Fact Finder -- Enhancing Domain Expertise of Large Language Models by Incorporating Knowledge Graphs
Daniel Steinigen, Roman Teucher, Timm Heine Ruland, Max Rudat, Nicolas Flores-Herr, Peter Fischer, Nikola Milosevic, Christopher Schymura, Angelo Ziletti
TL;DR
FactFinder tackles LLM hallucinations by integrating a medical knowledge graph with a large language model to boost factual accuracy. It presents an end-to-end pipeline for text-to-Cypher generation, KG retrieval, and LLM-enhanced verbalization, coupled with explainable evidence and a Streamlit UI. On a 69-sample medical dataset, the system achieves a precision of $78\%$ in retrieving correct KG nodes and surpasses a standalone LLM in correctness and completeness, as judged by LLM-based evaluation. The work demonstrates a practical, fast, and transparent hybrid QA approach for domain-specific questions, with open-source code and data to support replication and extension.
Abstract
Recent advancements in Large Language Models (LLMs) have showcased their proficiency in answering natural language queries. However, their effectiveness is hindered by limited domain-specific knowledge, raising concerns about the reliability of their responses. We introduce a hybrid system that augments LLMs with domain-specific knowledge graphs (KGs), thereby aiming to enhance factual correctness using a KG-based retrieval approach.
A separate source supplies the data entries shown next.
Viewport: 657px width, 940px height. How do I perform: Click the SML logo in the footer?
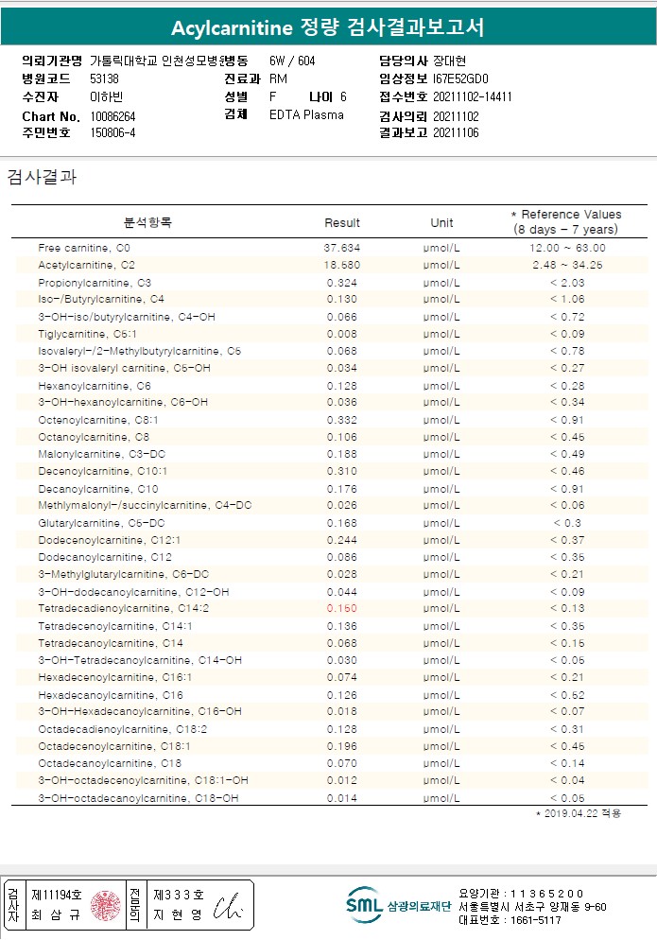(x=364, y=904)
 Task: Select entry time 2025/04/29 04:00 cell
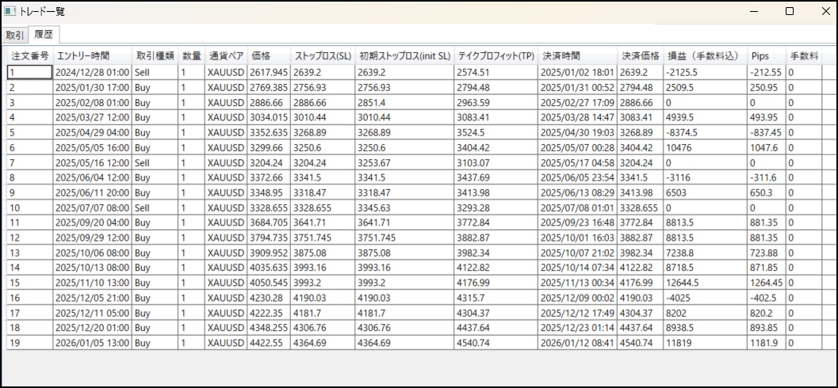(92, 132)
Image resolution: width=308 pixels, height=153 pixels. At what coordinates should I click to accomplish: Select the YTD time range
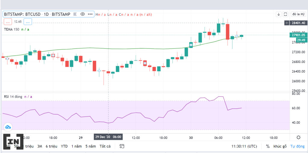(x=64, y=146)
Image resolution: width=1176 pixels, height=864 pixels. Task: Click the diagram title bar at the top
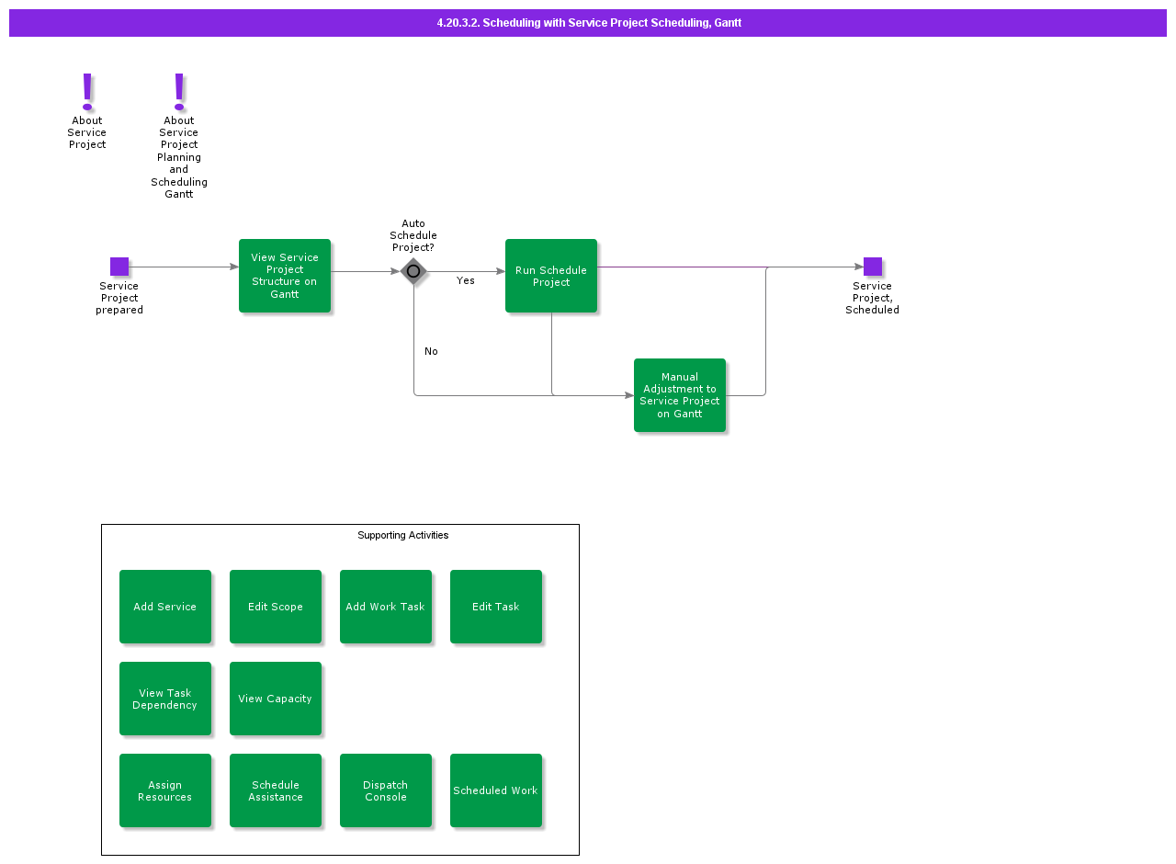click(x=588, y=23)
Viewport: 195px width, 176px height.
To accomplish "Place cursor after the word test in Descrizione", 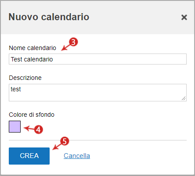I will coord(22,89).
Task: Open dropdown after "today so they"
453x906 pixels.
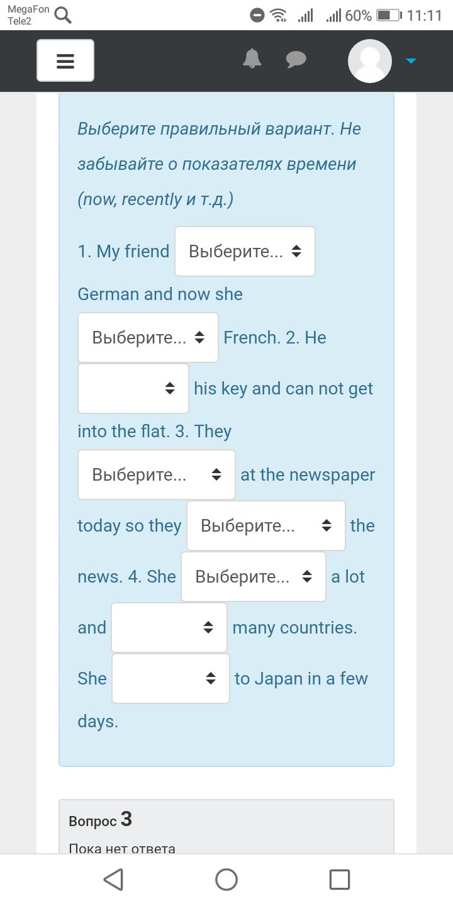Action: tap(266, 526)
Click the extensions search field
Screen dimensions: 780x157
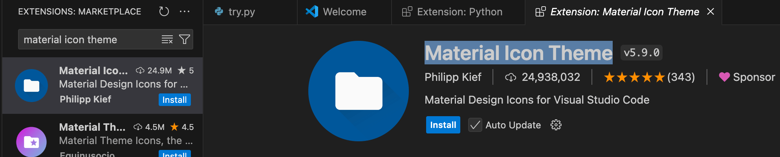(88, 40)
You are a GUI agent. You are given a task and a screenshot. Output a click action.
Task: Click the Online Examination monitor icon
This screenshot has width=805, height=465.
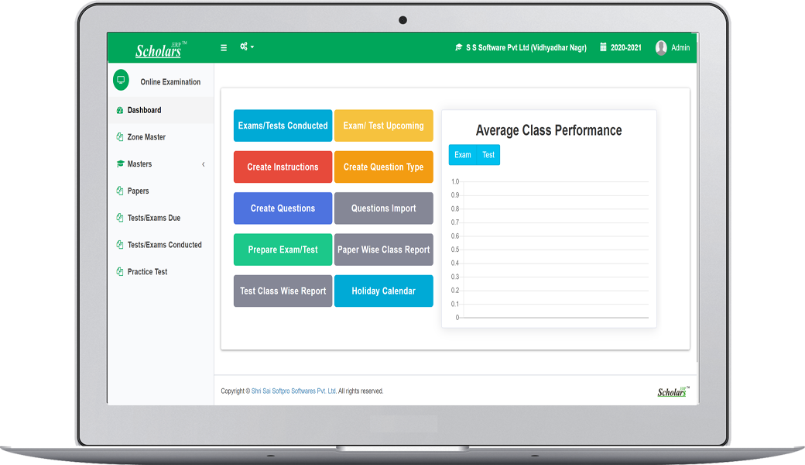coord(121,80)
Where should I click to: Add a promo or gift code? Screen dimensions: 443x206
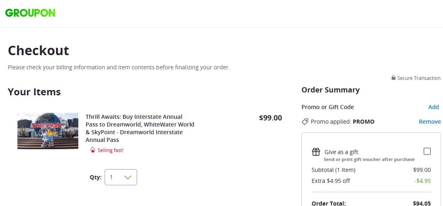click(x=433, y=107)
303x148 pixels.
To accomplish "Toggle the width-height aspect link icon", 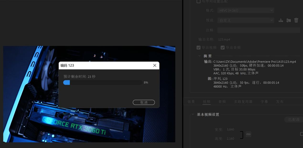I will 248,134.
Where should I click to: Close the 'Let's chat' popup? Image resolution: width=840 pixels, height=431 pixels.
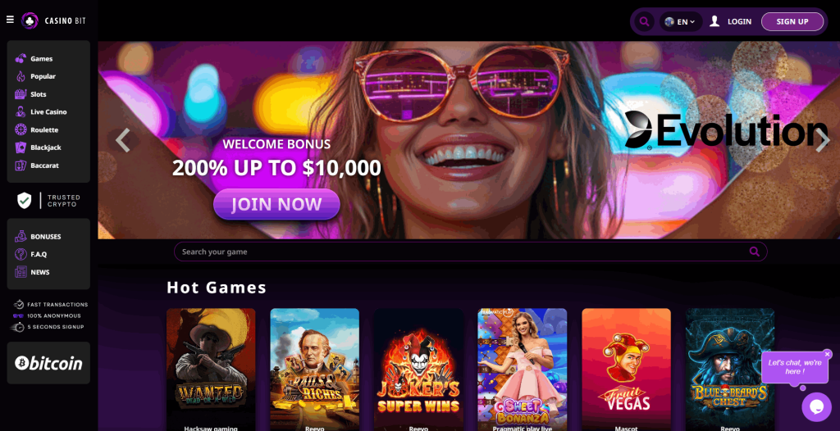[x=827, y=354]
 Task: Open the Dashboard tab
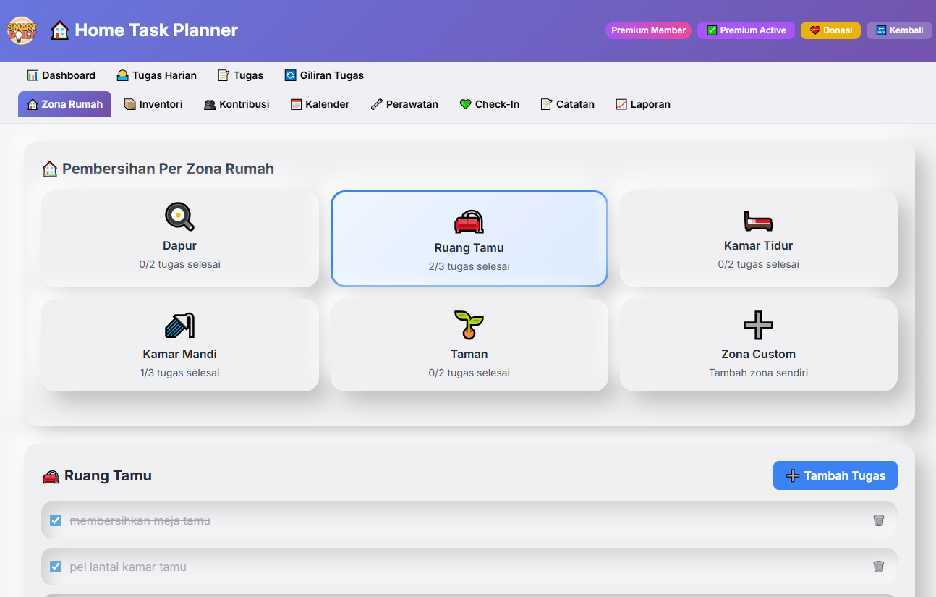click(x=61, y=75)
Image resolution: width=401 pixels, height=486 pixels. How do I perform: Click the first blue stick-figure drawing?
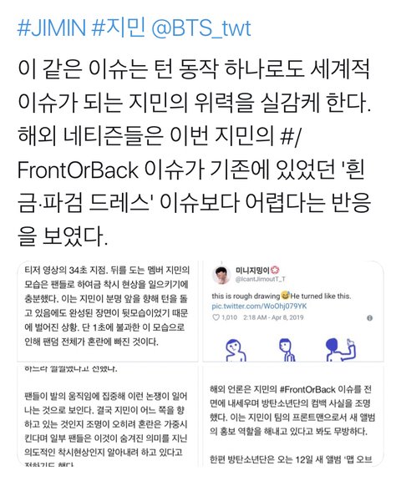pos(236,350)
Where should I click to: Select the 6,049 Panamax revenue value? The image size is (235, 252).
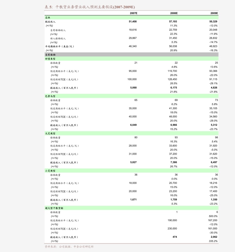(x=133, y=125)
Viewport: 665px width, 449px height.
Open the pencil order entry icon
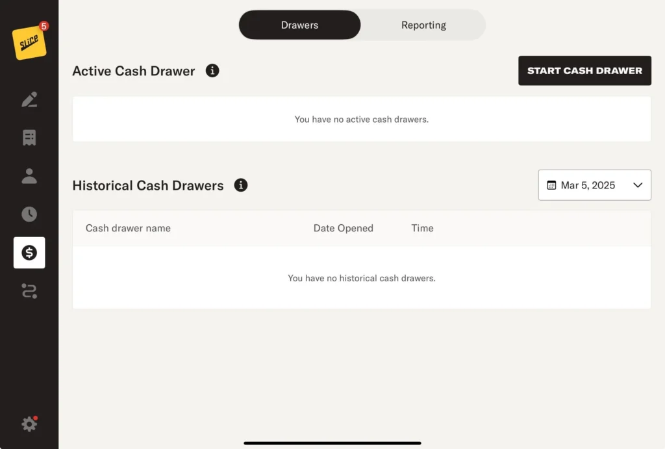click(x=29, y=99)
We focus on a medical KG to demonstrate our methodology, which includes (1) pre-processing, (2) Cypher query generation, (3) Cypher query processing, (4) KG retrieval, and (5) LLM-enhanced response generation. We evaluate our system on a curated dataset of 69 samples, achieving a precision of 78\% in retrieving correct KG nodes. Our findings indicate that the hybrid system surpasses a standalone LLM in accuracy and completeness, as verified by an LLM-as-a-Judge evaluation method. This positions the system as a promising tool for applications that demand factual correctness and completeness, such as target identification -- a critical process in pinpointing biological entities for disease treatment or crop enhancement. Moreover, its intuitive search interface and ability to provide accurate responses within seconds make it well-suited for time-sensitive, precision-focused research contexts. We publish the source code together with the dataset and the prompt templates used.